Curiosity tugged the librarian’s eyes to the new patron. A rugged fellow with a narrow face and almost womanly features. Set above a square nose were the eyes of a viper, oily confidence slathering a penetrating stare, as though a single glance could dissect a man from his secrets.
“You have good taste.” Mykel knew naught why he was talking to a stranger when stealth was the key to their travels. Something about the man’s eyes, he decided. Like a viper, he remembered thinking. It was disturbing how easy the effort was made, being so out of character.
“If you move, the girl dies.”
“What?” The sudden prick at his side stiffened the librarian. Sheep-brained idiot!
“Barkeep, your finest room!” Knife still poised beneath the ribs, the would-be assassin draped an arm about Mykel’s shoulder in an intimate manner. Worse still, the bastard announced so loud that even the denizens fucking the tavern whores could hear.
Don’t move, he glared at Shayna. There’s a footpad on you. You’ll be killed.
The pair ascended the first few steps when the assassin grunted in surprise, and the dagger fell from suddenly cold hands. For a moment, the bastard teetered on the step’s edge, then collapsed on the dusty floor. The arrow protruding from his chest was long enough and more to make the inn a nest of chaos.
“You! You’re mine!” Mykel glanced upward to see the first assassin’s killer, a hulking man with the biggest longbow any mortal had ever seen. The arrows fired were easily the size of tree trunks.
Mykel scrambled from the first arrow – so fast the air moaned in its wake – and narrowly dodged the second. He dived under the barkeep’s counter, wincing as more arrows thudded the wine rack, sprinkling a light shower of glass shards. When that tactic failed the arrows punched wooden thorns into the counter’s back. Above it all came the raw bellow of the monstrous archer.
“Come on, boy! You don’t want all these people to die, don’t you?” Again came the thrum of a longbow’s song, once, twice, thrice, each time followed by a scream. “I can do this all day, boy!”
There wasn’t even a flicker of hesitation. “Hold! I’m here!” The arrow-point swiveled to meet the librarian so quickly his forehead began to grow beads of sweat.

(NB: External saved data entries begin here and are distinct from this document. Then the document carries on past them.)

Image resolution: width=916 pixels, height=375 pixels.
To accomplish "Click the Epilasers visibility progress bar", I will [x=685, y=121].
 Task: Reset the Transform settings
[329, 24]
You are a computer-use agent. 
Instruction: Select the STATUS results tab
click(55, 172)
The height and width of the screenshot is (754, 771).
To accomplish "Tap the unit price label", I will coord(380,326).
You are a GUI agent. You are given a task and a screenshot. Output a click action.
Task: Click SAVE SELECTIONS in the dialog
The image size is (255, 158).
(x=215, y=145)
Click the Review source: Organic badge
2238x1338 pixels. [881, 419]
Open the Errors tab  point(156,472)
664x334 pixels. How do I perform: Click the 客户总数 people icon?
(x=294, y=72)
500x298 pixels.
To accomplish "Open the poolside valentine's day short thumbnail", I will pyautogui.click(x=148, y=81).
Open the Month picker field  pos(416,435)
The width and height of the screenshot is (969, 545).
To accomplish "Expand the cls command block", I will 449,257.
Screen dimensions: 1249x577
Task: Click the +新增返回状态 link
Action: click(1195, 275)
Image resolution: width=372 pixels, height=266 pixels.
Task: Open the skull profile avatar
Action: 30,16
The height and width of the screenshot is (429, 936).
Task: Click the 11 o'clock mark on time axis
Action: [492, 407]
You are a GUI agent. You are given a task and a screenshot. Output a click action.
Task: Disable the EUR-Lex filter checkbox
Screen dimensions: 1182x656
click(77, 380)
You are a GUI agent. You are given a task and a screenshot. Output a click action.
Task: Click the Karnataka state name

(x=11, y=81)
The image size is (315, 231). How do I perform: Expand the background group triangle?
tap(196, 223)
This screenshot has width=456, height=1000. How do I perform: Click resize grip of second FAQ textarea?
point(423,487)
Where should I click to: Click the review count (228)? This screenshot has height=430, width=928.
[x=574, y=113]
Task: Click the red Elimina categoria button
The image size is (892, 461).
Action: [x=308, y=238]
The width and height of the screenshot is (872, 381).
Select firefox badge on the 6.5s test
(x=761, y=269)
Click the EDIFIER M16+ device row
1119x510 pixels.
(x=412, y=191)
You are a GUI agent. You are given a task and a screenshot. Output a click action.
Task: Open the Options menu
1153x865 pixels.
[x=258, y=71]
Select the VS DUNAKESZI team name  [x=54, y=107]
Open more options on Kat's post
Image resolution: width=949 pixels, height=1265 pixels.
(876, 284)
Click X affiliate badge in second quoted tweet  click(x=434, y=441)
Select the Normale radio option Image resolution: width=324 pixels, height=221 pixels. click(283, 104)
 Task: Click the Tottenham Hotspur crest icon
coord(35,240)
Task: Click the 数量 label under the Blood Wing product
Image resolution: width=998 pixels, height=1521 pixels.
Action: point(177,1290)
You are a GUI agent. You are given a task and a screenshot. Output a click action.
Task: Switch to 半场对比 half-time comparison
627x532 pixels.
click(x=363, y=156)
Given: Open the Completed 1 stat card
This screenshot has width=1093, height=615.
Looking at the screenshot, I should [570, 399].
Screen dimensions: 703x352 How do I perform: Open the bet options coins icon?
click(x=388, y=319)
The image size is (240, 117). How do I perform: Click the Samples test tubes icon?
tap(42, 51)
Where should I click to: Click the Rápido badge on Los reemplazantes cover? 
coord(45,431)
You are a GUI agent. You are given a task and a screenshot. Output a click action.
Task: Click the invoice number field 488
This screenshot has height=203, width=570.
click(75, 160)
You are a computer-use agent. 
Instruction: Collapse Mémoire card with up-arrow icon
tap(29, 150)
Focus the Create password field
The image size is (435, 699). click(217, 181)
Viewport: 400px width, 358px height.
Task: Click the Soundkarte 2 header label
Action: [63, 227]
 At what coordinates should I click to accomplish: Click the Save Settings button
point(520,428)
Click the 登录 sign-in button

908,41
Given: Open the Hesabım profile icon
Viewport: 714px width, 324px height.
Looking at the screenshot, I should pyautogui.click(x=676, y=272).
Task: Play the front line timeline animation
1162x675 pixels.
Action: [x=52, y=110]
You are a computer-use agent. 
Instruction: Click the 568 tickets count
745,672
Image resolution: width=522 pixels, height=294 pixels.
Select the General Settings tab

“Good choice, boy.” The arrowhead lurched closer with each massive step, backed by a dark, grinning face. “Hm. You don’t look like a murderer of nobles. Oh well.”
Murderer of nobles? What is he – Memory bugged hi
s eyes from the sockets. Shayna, raped. The bastard, blue-blooded, the one immune to treason. The satisfaction of hearing bone crack under his fist. The way the bastard’s eyes glazed with the sensual blend of fear, anger and disbelief. The images were so lucid he wanted to drink in every detail...and then the archer’s words snapped him from his trance.
“Me, personally, I don’t like the nobles. Put them in one room and set them afire, I say. But that’s not how the money flows, and here we are.”
Money? Mykel swept his gaze across the room, brimming with moans, tears and blood staining a wayward path across walls and floor. All of this, for money?
“Oh, don’t get so upset, boy. Can’t make a living without stepping on some ants –” A crash thundered upon the brittle silence. Like the man before him, the gargantuan archer swayed, stumbled and keened backward with the crack of wood splintering. He landed a few inches shy of Shayna’s feet, whose hands were spotted with pottery shards.
“Thanks.”
“You are welcome.” Before she could say more Lazarus’ head thrust past her shoulder, eyes curiously flat at the carnage laid about him.
“Get to the horses. We leave now.” Something in the Khatari’s voice compelled the pair to the stables without a second thought. The trance broke with Lazarus’ entry, making Mykel wonder if he had gotten the ill end of the exchange. Then he had to kick his horse to a gallop, for the Khatari had already become a dot upon the horizon.
Lazarus drove the beast hard enough for white flecks of lather to flow off both mane and nostrils like foam rasping from a waterfall. They traveled across half a dozen minor rivers, thundered across ferries and the ferrymen who leapt to the river for safety. They rode until dapple clouds slithered from the albino moon, and even then, only after stalking tents in the rook of a small mountain deep enough that light could not penetrate, did they stop.